▸ TASK GOAL: Locate the line that contains "1301x563 pixels.". Copy it and every following line through the end of the records, exactly, and include nothing else.
※
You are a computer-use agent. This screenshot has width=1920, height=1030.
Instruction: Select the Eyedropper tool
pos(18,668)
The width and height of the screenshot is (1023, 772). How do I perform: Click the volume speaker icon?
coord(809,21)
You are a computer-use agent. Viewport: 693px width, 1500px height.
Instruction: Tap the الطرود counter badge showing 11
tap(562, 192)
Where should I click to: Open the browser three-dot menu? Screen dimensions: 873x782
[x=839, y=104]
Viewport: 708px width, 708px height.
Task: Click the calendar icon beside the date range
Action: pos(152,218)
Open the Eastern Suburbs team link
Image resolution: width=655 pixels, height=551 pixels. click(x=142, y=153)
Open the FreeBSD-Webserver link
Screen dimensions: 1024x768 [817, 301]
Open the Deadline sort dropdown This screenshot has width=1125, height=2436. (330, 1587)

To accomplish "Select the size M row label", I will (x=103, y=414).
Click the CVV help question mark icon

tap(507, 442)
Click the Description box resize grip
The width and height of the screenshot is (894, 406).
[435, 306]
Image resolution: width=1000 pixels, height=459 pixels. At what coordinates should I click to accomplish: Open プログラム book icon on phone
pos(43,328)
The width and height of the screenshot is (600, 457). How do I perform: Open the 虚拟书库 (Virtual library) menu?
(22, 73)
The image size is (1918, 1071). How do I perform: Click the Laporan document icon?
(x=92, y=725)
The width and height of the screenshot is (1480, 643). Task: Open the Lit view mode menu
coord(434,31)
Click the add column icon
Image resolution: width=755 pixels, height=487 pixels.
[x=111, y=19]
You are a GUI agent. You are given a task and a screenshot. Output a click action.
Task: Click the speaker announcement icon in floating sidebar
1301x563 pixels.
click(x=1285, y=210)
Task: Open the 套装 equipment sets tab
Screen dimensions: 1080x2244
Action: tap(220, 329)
※
▸ COMPLETED EXERCISE:
1301x563 pixels.
click(x=1285, y=210)
Task: Open the 套装 equipment sets tab
Screen dimensions: 1080x2244
Action: tap(220, 329)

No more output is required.